B.F. Skinner 1904-1990
B. F. Skinner received his PhD in 1931. In 1936 he took an academic position at the University of Minnesota where he wrote The Behavior of Organisms.
With pigeons, he developed the ideas of "operant conditioning" and "shaping behavior." This is unlike Pavlov's "classical conditioning," where an existing behavior (salivating for food) is shaped by associating it with a new stimulus (bell ringing).
Operant conditioning is the rewarding of a partial behavior or a random act that approaches the desired behavior. Operant conditioning can be used to shape behavior. If the goal is to have a dog turn in a circle to the left, a reward is given for any small movement to the left. When the dog catches on to that, the reward is given for larger movements to the left, and so on, until the dog has turned a complete circle before getting the reward.
Add that to “classical conditioning” and you get an animal giving you behavior for a secondary motivator (a bell, whistle, or click) and receiving a primary motivator (food, toy, praise, etc.) at a later time (seconds, minutes, or even hours). No punishment.
In 1942, Marian and Keller Breland joined Skinner to train pigeons to guide WW2 bombs. That experience prompted the Brelands to found Animal Behavior Enterprises (ABE) in 1943. ABE was the first company to use operant conditioning. By 1947, ABE chickens were advertising farm feeds. ABE trainers trained more than 140 different species, and tens of thousands of animals. The Brelands view of behavior is outlined in their landmark 1961 publication, THE MISBEHAVIOR OF ORGANISMS. They proposed an interaction between and a continuum of operant and respondent behavior.

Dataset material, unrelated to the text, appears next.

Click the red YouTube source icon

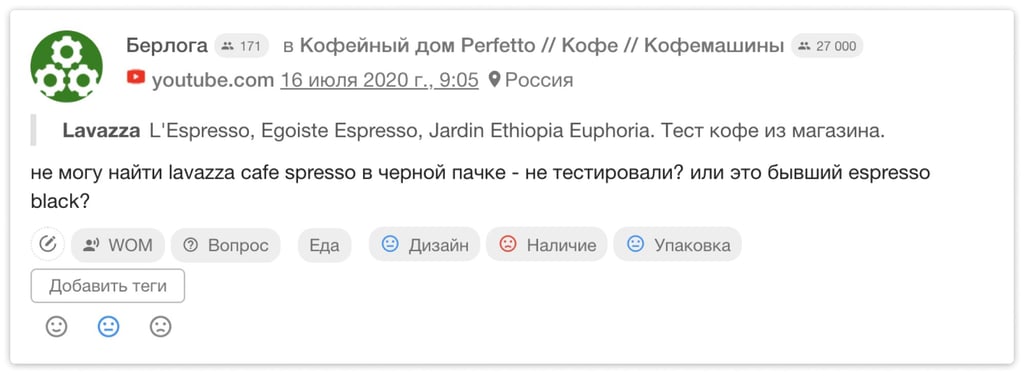[x=136, y=78]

"I describe myself as a behavioral-systems analyst and engineer, small-businessman, field biologist, animal trainer, and teacher, not necessarily in that order. I was born in Ohio and grew up in Los Angeles during WWII, before the rest of the world had discovered what was then idyllic Southern California. My early years were spent trekking the desert looking for animals in the San Fernando Valley, and swimming, surfing, and fishing along the California coastline. My father was a precision machinist and worked for MGM Motion Picture Studios, so I am a movie brat. I was educated at UCLA (Biology and Chemistry). I was a Teaching and Research Assistant, and I spent a lot of time in the desert and at-sea. I became enamored with animal training animals, both in the lab and in the wild. I was largely self-taught, and read B. F. Skinner and Keller and Marian Breland, among others.
My first real job after the military was at the UCLA School of Medicine, researching psychotropic drugs. Leaving UCLA, I worked for short time for California Fish and Game doing at-sea studies. I then became the US Navy Marine Mammal Program’s first Director of Training (1962), and was formally introduced to the Brelands and scientific animal training. It was at that time that my life became intimately and inextricably connected with Brelands’. The Brelands taught the US Navy trainers, including me, the basics of operant conditioning using chickens as models. I believe it was a combination of the Brelands’ communication skills and my training the chickens that opened my eyes to what real training was all about. My primary claim to fame at this time probably would be the Navy’s first open-ocean release of a dolphin (1964). In 1965 I left the Navy to join the Brelands, in Hot Springs, Arkansas.
Marian and Keller Breland had studied under Skinner until 1944. They left the University of Minnesota and founded Animal Behavior Enterprises (ABE), the first company to use operant conditioning to train animals. The Brelands were routinely using “clickers” (then, called “crickets”) by 1944-1945 for training dogs, cats, parakeets, and other animals. The Brelands, through ABE, was the first to use operant conditioning for training dolphins (1955), whales (1957), parrots (1957), and many other animals. The Brelands had written two landmark scientific papers, both in the American Psychologist – A New Field Of Applied Animal Psychology(1951), and – The Misbehavior Of Organisms (1961). The first paper reported the beginning of scientific animal training, and the second redefined the roles of operant and respondent conditioning in animal training. Keller died in 1965. I married Marian Breland 1976. We had already formed a close partnership in the study and training of animals.
Our company, ABE, had more than 43 full time employees, and our business interests were world wide. Over the years ABE behavioral technicians had trained ravens, vultures, pigeons, dogs, cats, dolphins, sea lions, and many other species to perform in difficult circumstances and in free environments. I trained thousands of animals representing over 120 different species. Over the years Marian and I had taught many trainers using as our favorite behavioral model, the barnyard chicken. Marian and I closed-down ABE in 1990, but she continued teaching at Henderson State University, where she had taught psychology classes since 1981.
Marian and I continued our consulting and teaching activities. We began a public version of our operant conditioning workshops using chickens in 1995. We began our operant conditioning classes in Hot Springs in 1997. Sadly, Marian died in 2001. I continued the classes in Hot Springs until 2004. I continue to teach for others, and to consult with private companies and governmental agencies in the USA and abroad."